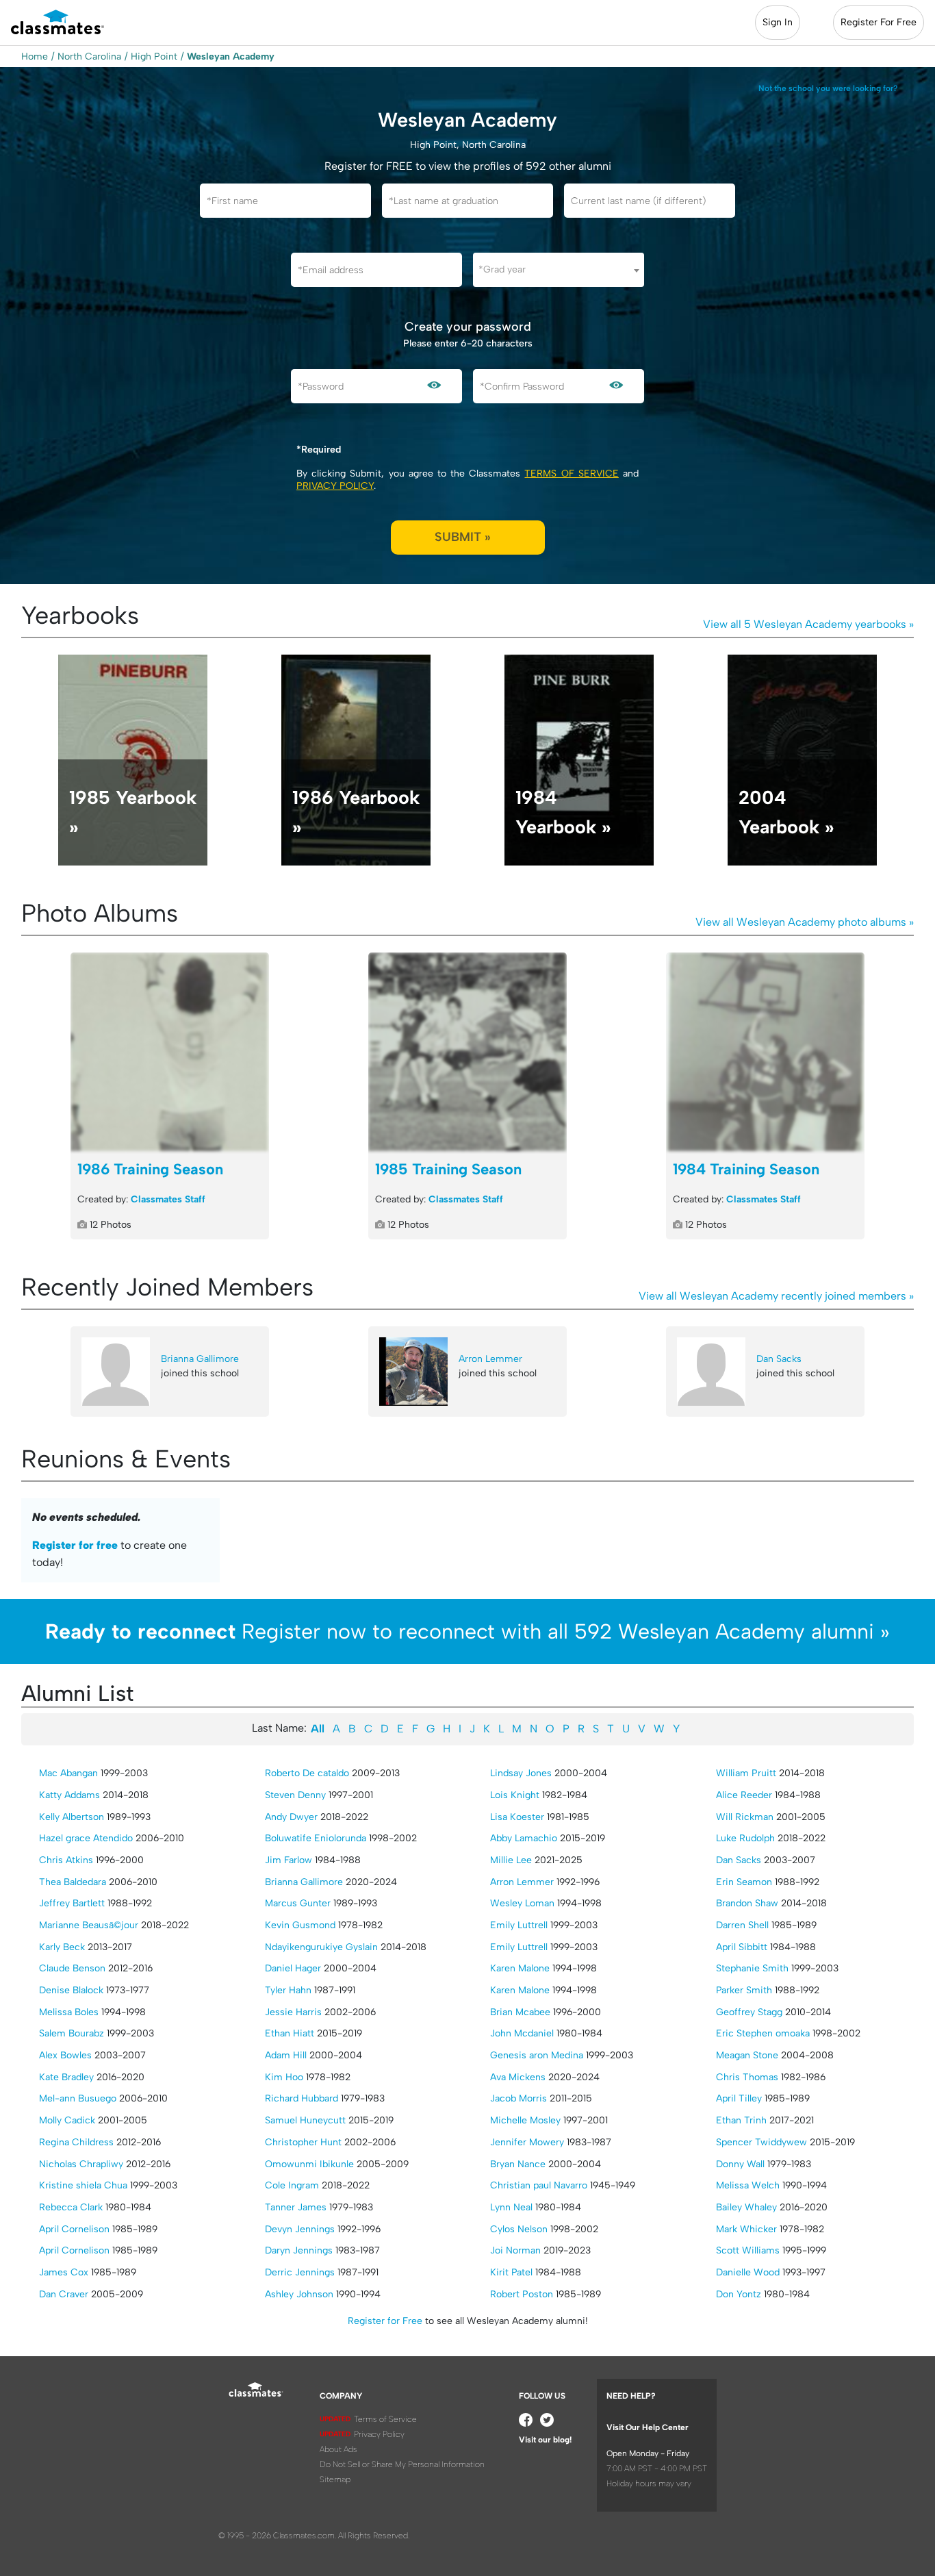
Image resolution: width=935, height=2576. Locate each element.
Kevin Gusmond (300, 1925)
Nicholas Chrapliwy (81, 2164)
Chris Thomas (747, 2077)
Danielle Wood (748, 2272)
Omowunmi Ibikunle (309, 2164)
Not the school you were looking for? (828, 88)
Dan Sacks (779, 1359)
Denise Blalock (71, 1990)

━━━━━━━━

What to produce: Only the lines from the one with "Danielle Wood (748, 2272)" through the final line above should be repeated, each exactly as written.

Task result:
Danielle Wood (748, 2272)
Omowunmi Ibikunle (309, 2164)
Not the school you were looking for? (828, 88)
Dan Sacks (779, 1359)
Denise Blalock (71, 1990)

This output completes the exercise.